Analysis of several gedanken experiments indicates that black hole complementarity cannot be ruled out on the basis of known physical principles. Experiments designed by outside observers to disprove the existence of a quantum-mechanical stretched horizon require knowledge of Planck-scale effects for their analysis. Observers who fall through the event horizon after sampling the Hawking radiation cannot discover duplicate information inside the black hole before hitting the singularity. Experiments by outside observers to detect baryon number violation will yield significant effects well outside the stretched horizon.


So to be sure one gets the sense that I have moved further then just to illustrate or present the idea of the Gedanken on another new blog for consideration, the opening thought of this post, I would like to show what I had gathered "on information," and then move on from there.

See:The elephant and the event horizon 26 October 2006 by Amanda Gefter at New Scientist.

Hawking radiation owes its existence to the weirdness of the quantum world, in which pairs of virtual particles pop up out of empty space, annihilate each other and disappear. Around a black hole, virtual particles and anti-particles can be separated by the event horizon. Unable to annihilate, they become real. The properties of each pair are linked, or entangled. What happens to one affects the other, even if one is inside the black hole.
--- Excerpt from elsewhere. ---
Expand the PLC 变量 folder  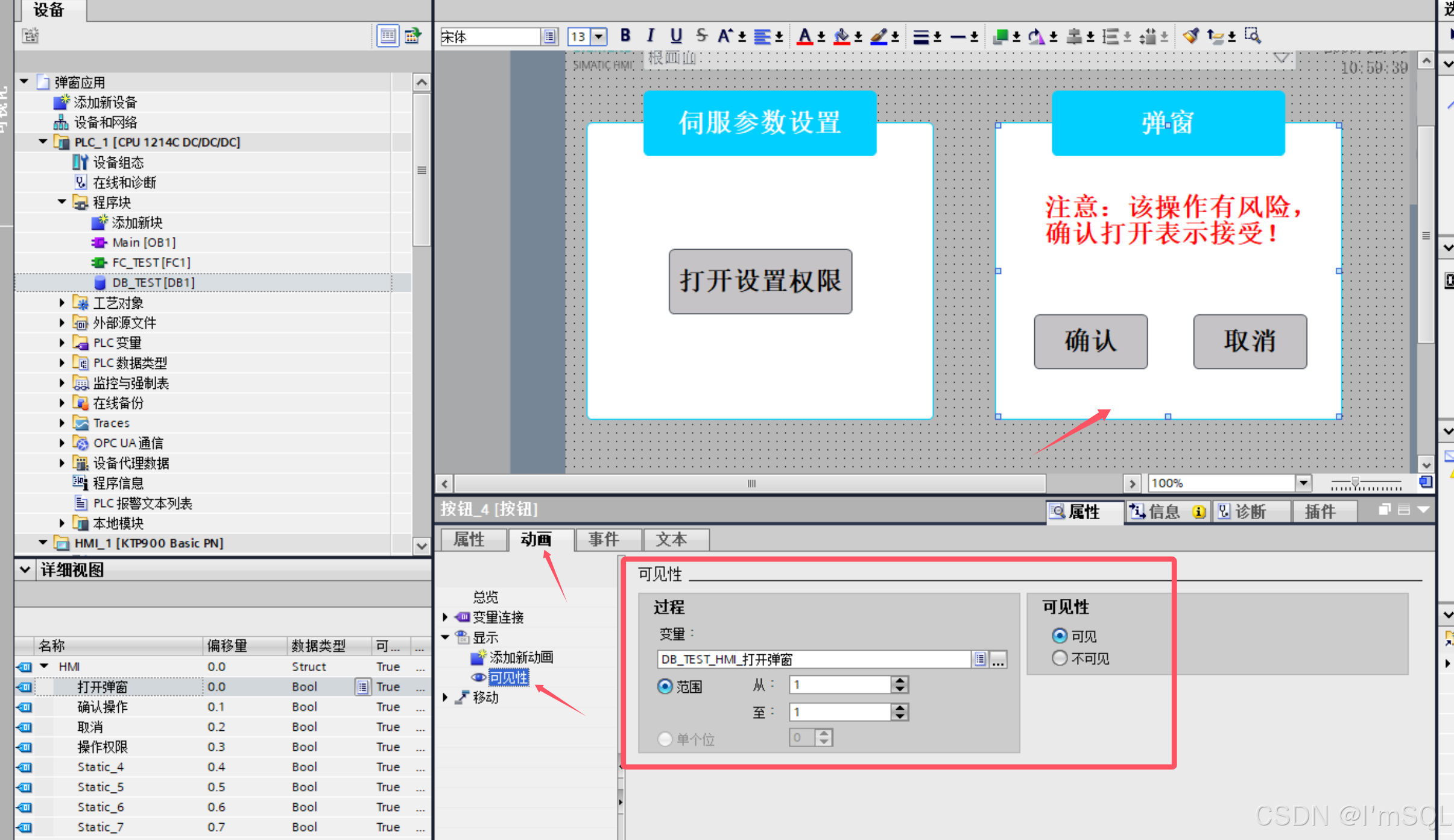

It should not pass one's attention also that such an expression of what is happening inside the blackhole has it's observers working from the view of the horizon, and that such applications like Conformal Field theory, work to help us describe such a place.




Campbell's Soup Can by Andy Warhol Exhibited in New York (USA), Leo Castelli Gallery


Spacetime in String Theory-Dr. Gary Horowitz, UCSB-Apr 20, 2005

This year marks the hundredth anniversary of Einstein's "miraculous year", 1905, when he formulated special relativity, and explained the origin of the black body spectrum and Brownian motion. In honor of this occasion, I will describe the modern view of spacetime. After reviewing the properties of spacetime in general relativity, I will provide an overview of the nature of spacetime emerging from string theory. This is radically different from relativity. At a perturbative level, the spacetime metric appears as ``coupling constants" in a two-dimensional quantum field theory. Nonperturbatively (with certain boundary conditions), spacetime is not fundamental but must be reconstructed from a holographic, dual theory. I will conclude with some recent ideas about the big bang arising from string theory.